New York's highest court has given Buffalo Crushed Stone permission to mine land across Indian Road in Cheektowaga, outside the boundaries of the town zoning district that allows mining.
The Court of Appeals ruling today is a blow to the Town of Cheektowaga and citizen groups that have opposed the expansion of mining at the 80-year-old quarry.
The court said "it is unrealistic and unreasonable" to require the company to have actively mined all the areas within its 280-acre property before the town passed a zoning ordinance in 1969.
Quarrying contemplates a gradual unearthing of the minerals in the land, and so excavation of portions of the land may be sufficient to manifest an intention to conduct quarrying on the property as a whole," the court's decision stated.
The Court of Appeals also overturned another portion of the Appellate Division ruling, and held that the quarry is allowed to mine two parcels near Como Park Boulevard.

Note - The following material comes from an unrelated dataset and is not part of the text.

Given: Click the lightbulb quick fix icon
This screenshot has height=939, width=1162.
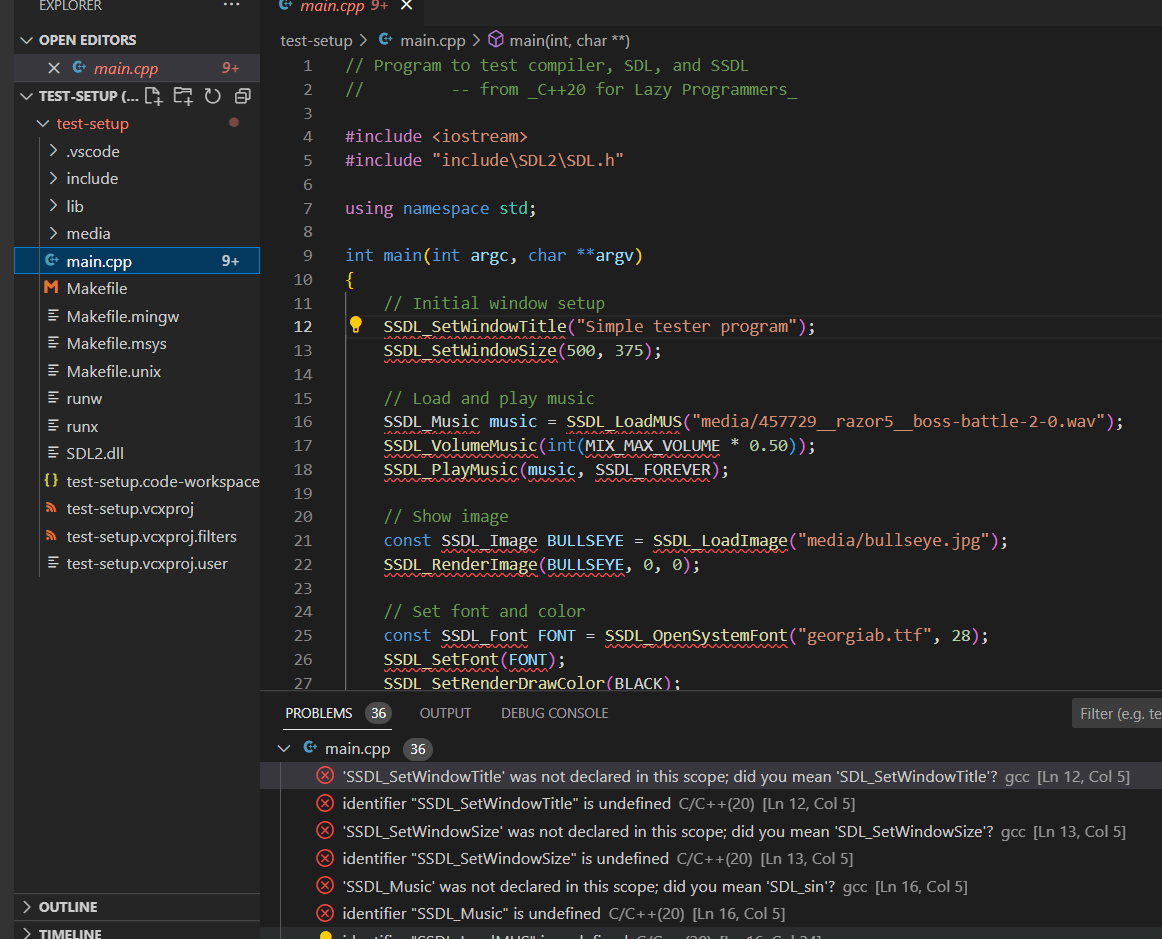Looking at the screenshot, I should pos(355,325).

The decision dealt with the issue of "prior non-conforming use" ? how a parcel was used before the creation of a zoning district that would outlaw the use.
The court ruled that the non-conforming use did not extend to a parcel on the western part of the quarry, and to several parcels closer to Como Park Boulevard, because it could not be determined if the parcels were acquired before the aggregate zoning ordinance was put into effect in 1969.
Chief Judge Jonathan Lippman and Judge Victoria A. Graffeo dissented from the five-judge majority, and would not have allowed mining on the parcel to the east of Indian Road. The two judges also believe the parcel to the west should not be mined.
"By failing to adhere to our prior analytical framework in this context, the majority today muddies an area of law that ought to be predictable for a host of practical purposes,Lippman wrote in his dissent.